Print the full listing below exactly, keeping every character as it stands.

◇ ◇ ◇ ◇

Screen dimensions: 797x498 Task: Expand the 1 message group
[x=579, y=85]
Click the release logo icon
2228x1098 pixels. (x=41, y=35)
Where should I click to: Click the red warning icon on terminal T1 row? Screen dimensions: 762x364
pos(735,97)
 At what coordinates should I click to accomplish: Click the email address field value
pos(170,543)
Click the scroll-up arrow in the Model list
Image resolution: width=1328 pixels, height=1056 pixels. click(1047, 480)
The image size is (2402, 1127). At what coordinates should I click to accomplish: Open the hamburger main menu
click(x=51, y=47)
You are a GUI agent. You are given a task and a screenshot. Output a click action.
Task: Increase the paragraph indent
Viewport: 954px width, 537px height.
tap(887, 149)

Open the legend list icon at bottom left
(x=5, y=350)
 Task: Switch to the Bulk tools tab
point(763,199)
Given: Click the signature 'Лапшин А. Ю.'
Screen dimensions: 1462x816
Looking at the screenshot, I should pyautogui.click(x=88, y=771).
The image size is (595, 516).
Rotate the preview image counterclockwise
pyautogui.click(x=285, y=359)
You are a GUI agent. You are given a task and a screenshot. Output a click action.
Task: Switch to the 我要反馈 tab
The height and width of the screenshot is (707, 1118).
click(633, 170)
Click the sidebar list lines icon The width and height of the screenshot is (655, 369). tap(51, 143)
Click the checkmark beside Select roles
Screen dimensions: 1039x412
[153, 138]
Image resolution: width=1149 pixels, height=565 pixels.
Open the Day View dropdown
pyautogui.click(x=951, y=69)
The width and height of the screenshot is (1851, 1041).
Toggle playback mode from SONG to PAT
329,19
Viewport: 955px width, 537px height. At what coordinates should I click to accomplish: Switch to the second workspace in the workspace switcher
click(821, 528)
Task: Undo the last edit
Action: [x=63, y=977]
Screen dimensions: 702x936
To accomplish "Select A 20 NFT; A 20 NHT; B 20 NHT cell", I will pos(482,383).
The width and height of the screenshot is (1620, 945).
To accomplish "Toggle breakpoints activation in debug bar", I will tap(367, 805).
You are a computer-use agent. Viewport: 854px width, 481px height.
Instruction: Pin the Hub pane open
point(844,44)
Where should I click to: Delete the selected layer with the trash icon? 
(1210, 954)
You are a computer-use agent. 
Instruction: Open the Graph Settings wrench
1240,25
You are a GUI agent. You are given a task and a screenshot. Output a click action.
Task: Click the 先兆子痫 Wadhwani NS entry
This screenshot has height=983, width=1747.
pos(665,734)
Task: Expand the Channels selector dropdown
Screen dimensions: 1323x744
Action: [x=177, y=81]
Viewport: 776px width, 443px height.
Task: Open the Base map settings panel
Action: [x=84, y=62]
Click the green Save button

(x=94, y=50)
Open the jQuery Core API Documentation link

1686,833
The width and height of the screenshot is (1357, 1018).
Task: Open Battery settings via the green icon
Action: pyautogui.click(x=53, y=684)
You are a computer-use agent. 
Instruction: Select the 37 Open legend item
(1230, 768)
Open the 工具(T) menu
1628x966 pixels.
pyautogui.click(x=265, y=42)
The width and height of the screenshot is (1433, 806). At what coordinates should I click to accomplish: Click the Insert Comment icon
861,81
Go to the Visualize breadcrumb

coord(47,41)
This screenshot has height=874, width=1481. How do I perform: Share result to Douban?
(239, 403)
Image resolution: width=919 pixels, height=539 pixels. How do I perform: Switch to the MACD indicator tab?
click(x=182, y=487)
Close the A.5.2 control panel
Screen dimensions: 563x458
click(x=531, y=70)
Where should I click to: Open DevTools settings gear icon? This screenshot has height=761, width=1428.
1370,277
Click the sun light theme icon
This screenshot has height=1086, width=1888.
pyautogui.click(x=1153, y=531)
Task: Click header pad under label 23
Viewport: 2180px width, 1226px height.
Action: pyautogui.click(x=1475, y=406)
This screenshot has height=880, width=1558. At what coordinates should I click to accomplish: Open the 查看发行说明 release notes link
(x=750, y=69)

◇ ◇ ◇ ◇

Answer for this exercise:
Screen dimensions: 797x498 Task: Expand the 1 message group
[x=579, y=85]
Click the release logo icon
2228x1098 pixels. (x=41, y=35)
Where should I click to: Click the red warning icon on terminal T1 row? Screen dimensions: 762x364
pos(735,97)
 At what coordinates should I click to accomplish: Click the email address field value
pos(170,543)
Click the scroll-up arrow in the Model list
Image resolution: width=1328 pixels, height=1056 pixels. click(1047, 480)
The image size is (2402, 1127). At what coordinates should I click to accomplish: Open the hamburger main menu
click(x=51, y=47)
You are a GUI agent. You are given a task and a screenshot. Output a click action.
Task: Increase the paragraph indent
Viewport: 954px width, 537px height.
tap(887, 149)

Open the legend list icon at bottom left
(x=5, y=350)
 Task: Switch to the Bulk tools tab
point(763,199)
Given: Click the signature 'Лапшин А. Ю.'
Screen dimensions: 1462x816
Looking at the screenshot, I should pyautogui.click(x=88, y=771).
The image size is (595, 516).
Rotate the preview image counterclockwise
pyautogui.click(x=285, y=359)
You are a GUI agent. You are given a task and a screenshot. Output a click action.
Task: Switch to the 我要反馈 tab
The height and width of the screenshot is (707, 1118).
click(633, 170)
Click the sidebar list lines icon The width and height of the screenshot is (655, 369). tap(51, 143)
Click the checkmark beside Select roles
Screen dimensions: 1039x412
[153, 138]
Image resolution: width=1149 pixels, height=565 pixels.
Open the Day View dropdown
pyautogui.click(x=951, y=69)
The width and height of the screenshot is (1851, 1041).
Toggle playback mode from SONG to PAT
329,19
Viewport: 955px width, 537px height. At what coordinates should I click to accomplish: Switch to the second workspace in the workspace switcher
click(821, 528)
Task: Undo the last edit
Action: [x=63, y=977]
Screen dimensions: 702x936
To accomplish "Select A 20 NFT; A 20 NHT; B 20 NHT cell", I will pos(482,383).
The width and height of the screenshot is (1620, 945).
To accomplish "Toggle breakpoints activation in debug bar", I will tap(367, 805).
You are a computer-use agent. Viewport: 854px width, 481px height.
Instruction: Pin the Hub pane open
point(844,44)
Where should I click to: Delete the selected layer with the trash icon? 
(1210, 954)
You are a computer-use agent. 
Instruction: Open the Graph Settings wrench
1240,25
You are a GUI agent. You are given a task and a screenshot. Output a click action.
Task: Click the 先兆子痫 Wadhwani NS entry
This screenshot has height=983, width=1747.
pos(665,734)
Task: Expand the Channels selector dropdown
Screen dimensions: 1323x744
Action: [x=177, y=81]
Viewport: 776px width, 443px height.
Task: Open the Base map settings panel
Action: [x=84, y=62]
Click the green Save button

(x=94, y=50)
Open the jQuery Core API Documentation link

1686,833
The width and height of the screenshot is (1357, 1018).
Task: Open Battery settings via the green icon
Action: pyautogui.click(x=53, y=684)
You are a computer-use agent. 
Instruction: Select the 37 Open legend item
(1230, 768)
Open the 工具(T) menu
1628x966 pixels.
pyautogui.click(x=265, y=42)
The width and height of the screenshot is (1433, 806). At what coordinates should I click to accomplish: Click the Insert Comment icon
861,81
Go to the Visualize breadcrumb

coord(47,41)
This screenshot has height=874, width=1481. How do I perform: Share result to Douban?
(239, 403)
Image resolution: width=919 pixels, height=539 pixels. How do I perform: Switch to the MACD indicator tab?
click(x=182, y=487)
Close the A.5.2 control panel
Screen dimensions: 563x458
click(x=531, y=70)
Where should I click to: Open DevTools settings gear icon? This screenshot has height=761, width=1428.
1370,277
Click the sun light theme icon
This screenshot has height=1086, width=1888.
pyautogui.click(x=1153, y=531)
Task: Click header pad under label 23
Viewport: 2180px width, 1226px height.
Action: pyautogui.click(x=1475, y=406)
This screenshot has height=880, width=1558. At what coordinates should I click to accomplish: Open the 查看发行说明 release notes link
(x=750, y=69)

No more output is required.